[Saved entries]
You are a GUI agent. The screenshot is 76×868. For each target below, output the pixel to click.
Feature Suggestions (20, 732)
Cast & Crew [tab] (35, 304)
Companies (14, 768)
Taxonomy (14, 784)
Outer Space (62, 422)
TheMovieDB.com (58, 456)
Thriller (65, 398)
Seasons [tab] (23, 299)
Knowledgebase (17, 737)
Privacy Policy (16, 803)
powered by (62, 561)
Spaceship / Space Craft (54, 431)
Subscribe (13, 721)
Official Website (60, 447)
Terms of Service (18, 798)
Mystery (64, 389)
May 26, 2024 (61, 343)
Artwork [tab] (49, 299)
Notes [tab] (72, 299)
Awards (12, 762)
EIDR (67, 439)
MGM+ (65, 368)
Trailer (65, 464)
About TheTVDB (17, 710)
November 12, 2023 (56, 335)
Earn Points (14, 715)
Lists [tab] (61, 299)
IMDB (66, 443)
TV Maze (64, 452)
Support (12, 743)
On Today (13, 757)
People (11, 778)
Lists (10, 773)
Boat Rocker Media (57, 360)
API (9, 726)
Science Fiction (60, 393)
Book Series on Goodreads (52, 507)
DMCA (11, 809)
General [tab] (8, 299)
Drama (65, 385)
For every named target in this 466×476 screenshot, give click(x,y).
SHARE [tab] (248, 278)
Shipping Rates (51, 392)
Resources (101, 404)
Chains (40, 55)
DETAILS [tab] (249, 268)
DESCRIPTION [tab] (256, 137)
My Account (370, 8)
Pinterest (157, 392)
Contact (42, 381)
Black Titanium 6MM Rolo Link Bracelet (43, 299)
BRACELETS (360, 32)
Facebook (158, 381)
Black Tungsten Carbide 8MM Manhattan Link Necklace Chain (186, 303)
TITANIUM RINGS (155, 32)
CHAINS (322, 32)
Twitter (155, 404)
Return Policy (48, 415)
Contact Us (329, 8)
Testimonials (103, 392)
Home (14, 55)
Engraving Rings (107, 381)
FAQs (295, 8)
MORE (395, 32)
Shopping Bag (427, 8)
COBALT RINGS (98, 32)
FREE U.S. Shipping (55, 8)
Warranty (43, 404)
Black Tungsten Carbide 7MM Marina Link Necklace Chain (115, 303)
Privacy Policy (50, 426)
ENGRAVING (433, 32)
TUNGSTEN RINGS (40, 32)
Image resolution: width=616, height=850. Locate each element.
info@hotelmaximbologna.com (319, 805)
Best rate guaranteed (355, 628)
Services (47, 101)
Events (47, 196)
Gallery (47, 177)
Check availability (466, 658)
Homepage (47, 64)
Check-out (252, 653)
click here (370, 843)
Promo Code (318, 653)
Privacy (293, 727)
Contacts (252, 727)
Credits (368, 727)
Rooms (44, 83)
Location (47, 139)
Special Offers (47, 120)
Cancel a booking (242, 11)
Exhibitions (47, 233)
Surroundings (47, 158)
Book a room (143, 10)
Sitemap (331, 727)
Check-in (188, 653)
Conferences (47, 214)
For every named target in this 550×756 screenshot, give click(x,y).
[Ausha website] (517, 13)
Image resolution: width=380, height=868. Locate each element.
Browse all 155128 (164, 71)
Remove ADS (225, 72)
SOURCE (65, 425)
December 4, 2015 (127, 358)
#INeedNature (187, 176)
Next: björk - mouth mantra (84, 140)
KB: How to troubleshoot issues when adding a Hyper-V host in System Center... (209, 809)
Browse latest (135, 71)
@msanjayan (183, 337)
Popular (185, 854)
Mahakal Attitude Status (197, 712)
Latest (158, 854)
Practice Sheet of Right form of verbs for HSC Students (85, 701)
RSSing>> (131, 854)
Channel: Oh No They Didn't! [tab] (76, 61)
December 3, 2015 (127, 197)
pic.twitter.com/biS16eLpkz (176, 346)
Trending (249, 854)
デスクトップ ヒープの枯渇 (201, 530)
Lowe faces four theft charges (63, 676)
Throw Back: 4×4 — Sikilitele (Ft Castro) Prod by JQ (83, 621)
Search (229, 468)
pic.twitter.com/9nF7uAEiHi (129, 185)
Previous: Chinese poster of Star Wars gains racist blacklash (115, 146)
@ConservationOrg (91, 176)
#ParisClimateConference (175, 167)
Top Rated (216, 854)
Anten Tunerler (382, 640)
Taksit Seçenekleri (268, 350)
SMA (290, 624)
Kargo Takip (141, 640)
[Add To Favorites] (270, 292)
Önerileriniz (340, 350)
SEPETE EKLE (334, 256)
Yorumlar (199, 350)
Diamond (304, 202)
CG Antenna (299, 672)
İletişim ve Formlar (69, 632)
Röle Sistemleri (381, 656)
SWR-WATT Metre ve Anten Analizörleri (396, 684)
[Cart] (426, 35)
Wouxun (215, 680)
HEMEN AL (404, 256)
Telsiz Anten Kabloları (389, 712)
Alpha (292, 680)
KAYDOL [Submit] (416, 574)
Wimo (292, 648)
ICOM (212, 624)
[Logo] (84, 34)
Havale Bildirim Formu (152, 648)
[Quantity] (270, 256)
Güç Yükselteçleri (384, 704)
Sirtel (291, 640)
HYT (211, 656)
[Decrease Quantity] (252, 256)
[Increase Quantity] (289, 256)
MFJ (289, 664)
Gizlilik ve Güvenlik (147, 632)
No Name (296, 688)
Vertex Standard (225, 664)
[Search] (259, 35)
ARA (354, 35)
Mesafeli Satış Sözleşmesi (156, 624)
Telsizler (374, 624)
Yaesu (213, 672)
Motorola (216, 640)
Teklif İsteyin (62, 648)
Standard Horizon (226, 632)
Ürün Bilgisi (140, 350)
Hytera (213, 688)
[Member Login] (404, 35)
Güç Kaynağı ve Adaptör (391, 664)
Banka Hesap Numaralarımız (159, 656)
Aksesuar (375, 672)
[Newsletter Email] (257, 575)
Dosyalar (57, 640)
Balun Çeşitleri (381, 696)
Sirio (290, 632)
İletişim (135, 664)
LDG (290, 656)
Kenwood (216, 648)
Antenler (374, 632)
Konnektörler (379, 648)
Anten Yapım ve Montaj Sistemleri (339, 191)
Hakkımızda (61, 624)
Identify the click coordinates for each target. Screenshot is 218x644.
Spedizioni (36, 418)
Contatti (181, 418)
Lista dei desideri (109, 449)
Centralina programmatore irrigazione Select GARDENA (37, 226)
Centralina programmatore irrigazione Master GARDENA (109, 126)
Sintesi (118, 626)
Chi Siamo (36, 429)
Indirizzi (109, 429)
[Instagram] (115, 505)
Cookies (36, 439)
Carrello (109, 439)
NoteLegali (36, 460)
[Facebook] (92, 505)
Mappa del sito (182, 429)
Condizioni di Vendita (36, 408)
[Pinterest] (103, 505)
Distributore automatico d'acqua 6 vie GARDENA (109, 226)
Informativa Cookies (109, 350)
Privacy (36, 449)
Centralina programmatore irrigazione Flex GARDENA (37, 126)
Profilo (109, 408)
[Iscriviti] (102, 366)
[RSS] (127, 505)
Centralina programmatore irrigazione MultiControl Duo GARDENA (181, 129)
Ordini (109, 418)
---
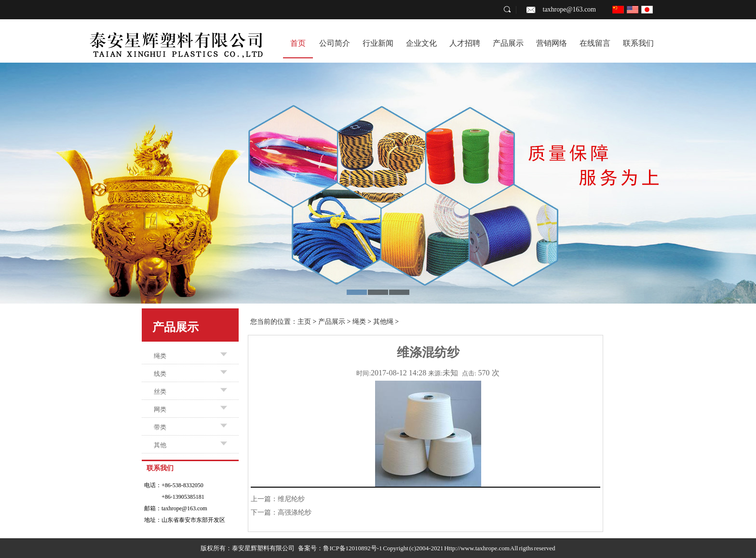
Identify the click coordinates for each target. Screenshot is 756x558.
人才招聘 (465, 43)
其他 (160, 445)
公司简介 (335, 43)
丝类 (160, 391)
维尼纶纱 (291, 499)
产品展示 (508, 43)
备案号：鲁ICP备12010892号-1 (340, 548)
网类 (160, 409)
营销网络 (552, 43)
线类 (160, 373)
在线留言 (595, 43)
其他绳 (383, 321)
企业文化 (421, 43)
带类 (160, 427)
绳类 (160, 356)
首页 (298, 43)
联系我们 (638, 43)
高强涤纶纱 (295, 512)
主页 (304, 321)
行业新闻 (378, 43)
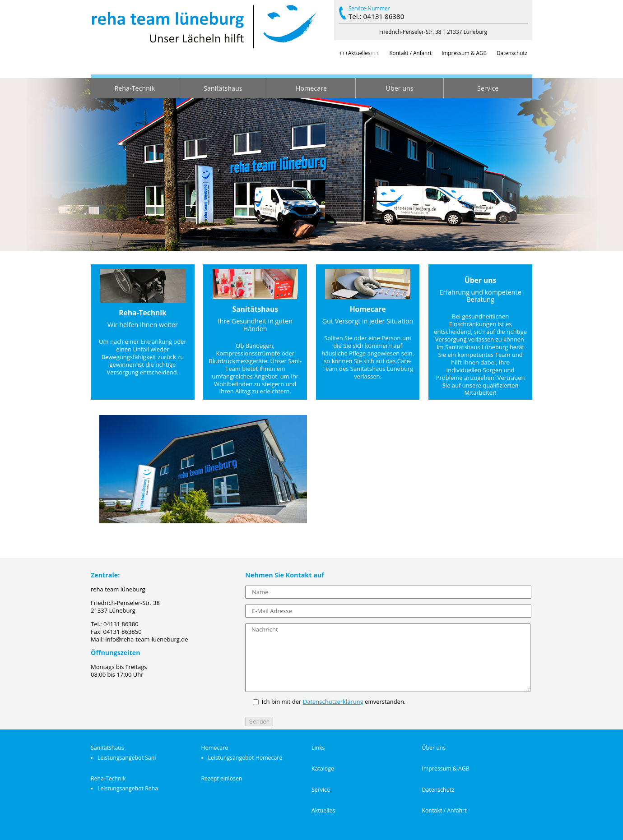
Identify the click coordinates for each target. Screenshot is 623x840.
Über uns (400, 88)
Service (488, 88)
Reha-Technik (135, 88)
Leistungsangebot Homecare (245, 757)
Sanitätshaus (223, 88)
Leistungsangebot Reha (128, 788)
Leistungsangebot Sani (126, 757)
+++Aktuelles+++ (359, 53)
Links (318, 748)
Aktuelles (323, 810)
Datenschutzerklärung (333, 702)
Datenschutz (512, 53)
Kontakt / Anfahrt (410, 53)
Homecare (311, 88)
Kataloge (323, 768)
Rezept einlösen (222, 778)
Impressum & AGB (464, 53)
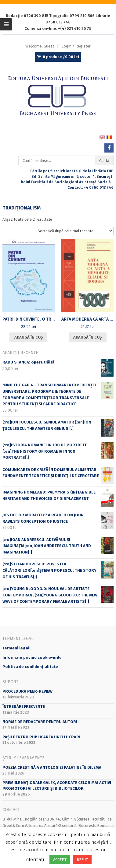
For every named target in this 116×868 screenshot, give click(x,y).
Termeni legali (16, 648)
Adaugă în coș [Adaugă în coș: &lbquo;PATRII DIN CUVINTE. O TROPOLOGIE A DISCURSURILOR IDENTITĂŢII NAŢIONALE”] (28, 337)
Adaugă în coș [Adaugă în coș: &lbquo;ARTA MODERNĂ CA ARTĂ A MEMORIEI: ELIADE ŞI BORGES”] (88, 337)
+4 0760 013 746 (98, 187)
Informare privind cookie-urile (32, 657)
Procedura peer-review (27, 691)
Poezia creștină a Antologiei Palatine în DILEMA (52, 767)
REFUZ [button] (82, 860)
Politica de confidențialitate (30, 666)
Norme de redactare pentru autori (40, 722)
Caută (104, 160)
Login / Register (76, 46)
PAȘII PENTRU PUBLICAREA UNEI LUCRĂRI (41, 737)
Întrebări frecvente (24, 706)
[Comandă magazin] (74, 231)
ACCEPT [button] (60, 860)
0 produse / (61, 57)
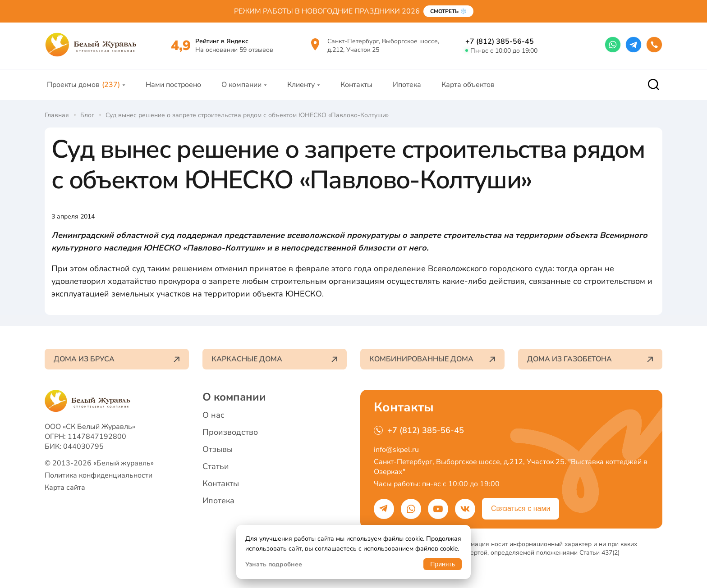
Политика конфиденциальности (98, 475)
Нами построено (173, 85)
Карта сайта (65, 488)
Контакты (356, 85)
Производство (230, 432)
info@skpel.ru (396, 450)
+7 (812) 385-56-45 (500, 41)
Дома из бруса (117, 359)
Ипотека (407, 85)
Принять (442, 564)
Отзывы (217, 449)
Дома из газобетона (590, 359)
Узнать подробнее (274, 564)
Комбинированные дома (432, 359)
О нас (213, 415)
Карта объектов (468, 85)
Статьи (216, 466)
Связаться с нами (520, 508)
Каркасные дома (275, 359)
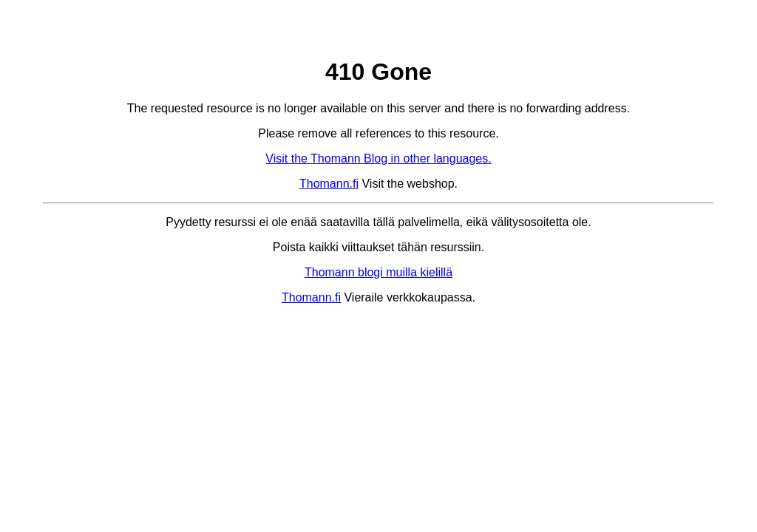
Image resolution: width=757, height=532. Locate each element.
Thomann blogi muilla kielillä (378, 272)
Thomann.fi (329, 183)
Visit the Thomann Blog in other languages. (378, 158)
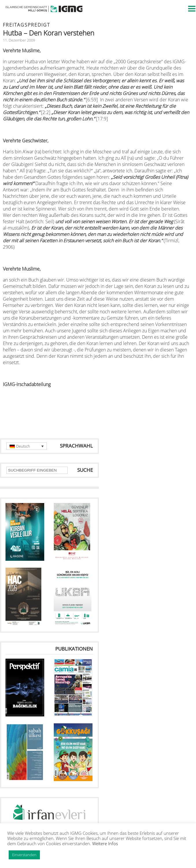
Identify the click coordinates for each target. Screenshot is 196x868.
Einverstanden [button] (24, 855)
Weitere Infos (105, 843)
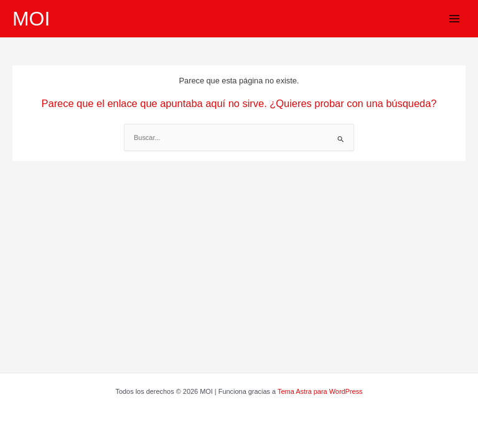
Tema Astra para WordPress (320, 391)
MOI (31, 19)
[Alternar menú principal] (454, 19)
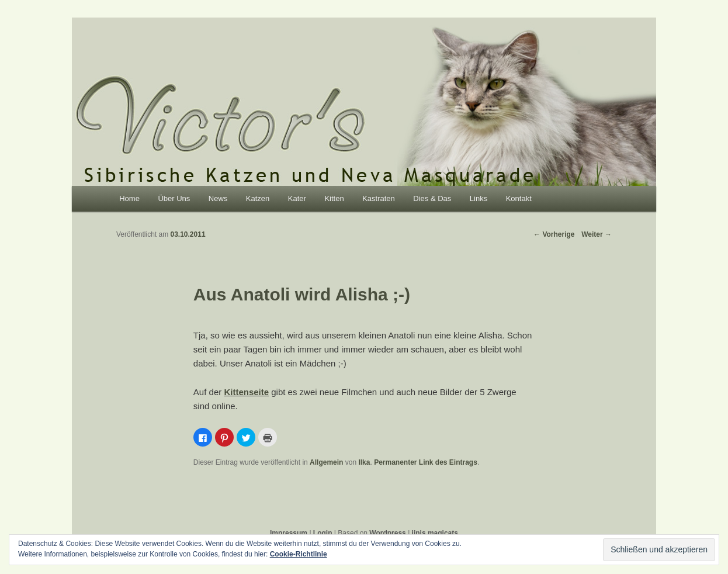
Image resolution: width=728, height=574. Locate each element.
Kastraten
==
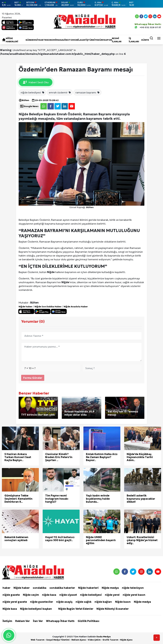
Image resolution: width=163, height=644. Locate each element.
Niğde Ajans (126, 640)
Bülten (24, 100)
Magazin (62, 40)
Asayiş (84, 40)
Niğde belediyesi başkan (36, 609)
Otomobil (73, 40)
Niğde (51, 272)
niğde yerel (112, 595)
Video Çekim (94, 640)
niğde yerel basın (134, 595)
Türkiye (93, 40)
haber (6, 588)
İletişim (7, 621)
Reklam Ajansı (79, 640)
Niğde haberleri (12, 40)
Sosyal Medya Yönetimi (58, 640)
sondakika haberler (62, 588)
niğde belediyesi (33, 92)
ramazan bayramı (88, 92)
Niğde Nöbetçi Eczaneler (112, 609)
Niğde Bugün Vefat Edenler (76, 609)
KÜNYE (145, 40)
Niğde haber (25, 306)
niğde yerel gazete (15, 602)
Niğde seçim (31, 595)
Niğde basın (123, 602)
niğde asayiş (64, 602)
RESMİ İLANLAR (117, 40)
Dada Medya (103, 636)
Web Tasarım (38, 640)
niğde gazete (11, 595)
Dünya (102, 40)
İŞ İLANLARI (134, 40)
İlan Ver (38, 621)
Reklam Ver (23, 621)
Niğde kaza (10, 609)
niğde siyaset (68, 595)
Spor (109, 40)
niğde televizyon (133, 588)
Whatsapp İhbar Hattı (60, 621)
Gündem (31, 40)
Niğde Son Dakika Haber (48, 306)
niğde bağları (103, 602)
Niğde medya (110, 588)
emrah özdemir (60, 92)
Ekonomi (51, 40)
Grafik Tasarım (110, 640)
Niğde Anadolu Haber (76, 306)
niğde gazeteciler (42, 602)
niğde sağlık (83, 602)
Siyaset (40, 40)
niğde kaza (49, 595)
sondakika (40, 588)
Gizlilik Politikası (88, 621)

* AIM: Starting at the line containing "Adaugă în coș [Adaugă în coș: &lbquo;PATRII" and stopping after the line containing "Weitere Infos (105, 843)", rewrite those lines with "[button]" changed to "[control]" and everything else left as it is. Omit the pictures from your answer.

* ANSWER FOR THIS EXERCISE:
Adaugă în coș [Adaugă în coș: &lbquo;PATRII DIN CUVINTE. O TROPOLOGIE A DISCURSURILOR IDENTITĂŢII NAŢIONALE”] (28, 337)
Adaugă în coș [Adaugă în coș: &lbquo;ARTA MODERNĂ CA ARTĂ A MEMORIEI: ELIADE ŞI BORGES”] (88, 337)
+4 0760 013 746 (98, 187)
Informare privind cookie-urile (32, 657)
Procedura peer-review (27, 691)
Poezia creștină a Antologiei Palatine în DILEMA (52, 767)
REFUZ [control] (82, 860)
Politica de confidențialitate (30, 666)
Norme de redactare pentru autori (40, 722)
Caută (104, 160)
Login / Register (76, 46)
PAȘII PENTRU PUBLICAREA UNEI LUCRĂRI (41, 737)
Întrebări frecvente (24, 706)
[Comandă magazin] (74, 231)
ACCEPT [control] (60, 860)
0 produse / (61, 57)
Политика конфиденциальности (98, 475)
Нами построено (173, 85)
Карта сайта (65, 488)
Контакты (356, 85)
Производство (230, 432)
info@skpel.ru (396, 450)
+7 (812) 385-56-45 (500, 41)
Дома из бруса (117, 359)
Ипотека (407, 85)
Принять (442, 564)
Отзывы (217, 449)
Дома из газобетона (590, 359)
Узнать подробнее (274, 564)
Комбинированные дома (432, 359)
О нас (213, 415)
Карта объектов (468, 85)
Статьи (216, 466)
Связаться с нами (520, 508)
Каркасные дома (275, 359)
Image resolution: width=757, height=532. Locate each element.
Thomann blogi muilla kielillä (378, 272)
Thomann.fi (329, 183)
Visit the Thomann Blog in other languages. (378, 158)
Identify the click coordinates for each target. Screenshot is 196x868.
Einverstanden [control] (24, 855)
Weitere Infos (105, 843)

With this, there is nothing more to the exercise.